Understanding "home bias"
Many Australians tend to invest locally because it feels familiar and safe. This is known as home bias. While backing local businesses has its merits, it can limit your exposure to global growth opportunities.
You could unlock the benefits of diversification
Global investing allows you to spread your investments across different economies and industries. This can help reduce risk if one market underperforms. For example, if the Australian economy slows, overseas markets may still perform well.
You will be exposed to foreign currency risk
When you invest in global markets, your returns are affected by exchange rate movements. If the Australian dollar strengthens against the currency of your investment, your returns may be less than expected when converted back. Currency risk can work for or against you, so it’s important to factor it into your strategy.
Keep tax implications in mind
International investing can trigger additional tax obligations such as:
- Withholding tax on foreign dividends
- Foreign income reporting to the ATO
- Capital gains tax on overseas assets
Australia has tax treaties with many countries to reduce double taxation, but you may still need to lodge extra documentation or claim foreign tax credits.
Learn more about the tax implications of investing in shares.
Get to know regulatory differences
Each country has its own rules around trading, disclosure, and investor protection. Some markets are highly regulated, while others may be less transparent. It’s important to always understand the legal environment before investing.

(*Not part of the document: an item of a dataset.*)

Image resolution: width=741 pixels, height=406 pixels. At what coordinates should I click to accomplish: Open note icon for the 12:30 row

Be aware of political and economic risk
Global markets are influenced by political events, trade policies, and economic conditions. Changes in government, interest rates, or trade agreements can impact your investments. Stay informed and consider how geopolitical factors may affect your portfolio.

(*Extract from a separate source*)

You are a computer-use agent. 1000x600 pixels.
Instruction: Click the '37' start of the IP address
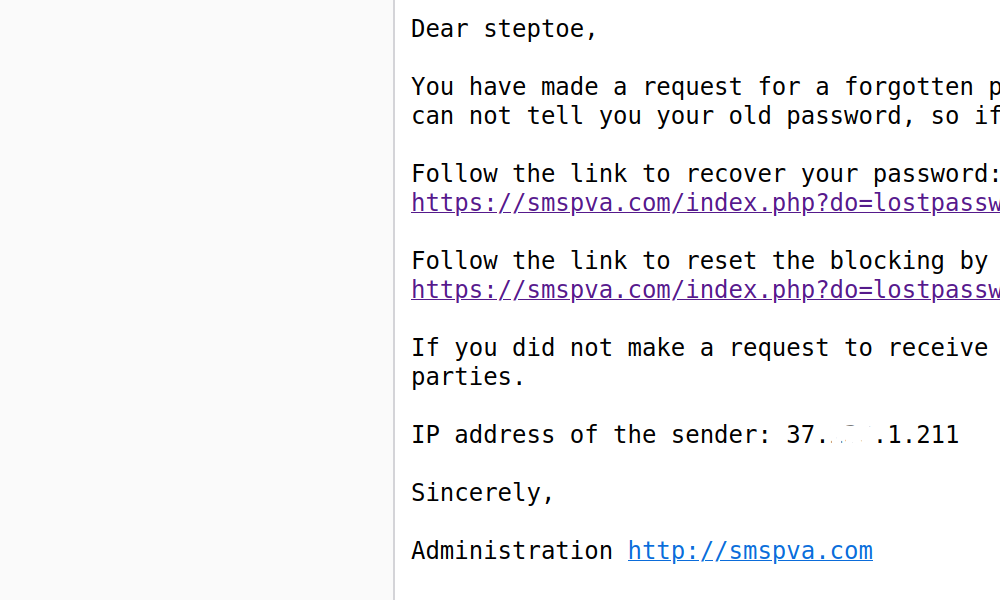coord(800,435)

Consider the different costs and fees
International investing may involve:
- Higher brokerage fees
- Currency conversion costs
Compare platforms and products to understand the total cost of investing globally.
Learn more about the cost of investing in shares.
Decide how you will invest internationally
You can invest globally through:
- International shares listed on global markets
- ETFs with global exposure
- Managed funds that invest overseas
Each method has different levels of cost and complexity. Choose the one that aligns with your goals and experience level.
Consider your risk tolerance and strategy
Before investing, assess your comfort with risk. International markets can be volatile, and your strategy should reflect your financial goals and ability to handle fluctuations. Some investors prefer a long-term approach, while others may seek short-term opportunities.
Learn more about the risks of investing in shares.
Always keep a record of your transactions
Keeping detailed records of all international transactions can help with tax reporting and portfolio tracking. Always keep the below for your records:
- Purchase and sale dates
- Currency conversions
- Dividend payments
- Tax withheld
At CommSec, customers can find their international trading records by downloading their activity statement through their International Shares Account.
By taking the time to understand the complexities of global investing, you can make more informed decisions and potentially enhance your financial outcomes over the long term. Always consider seeking advice from qualified professionals to ensure your strategy aligns with your personal circumstances and goals.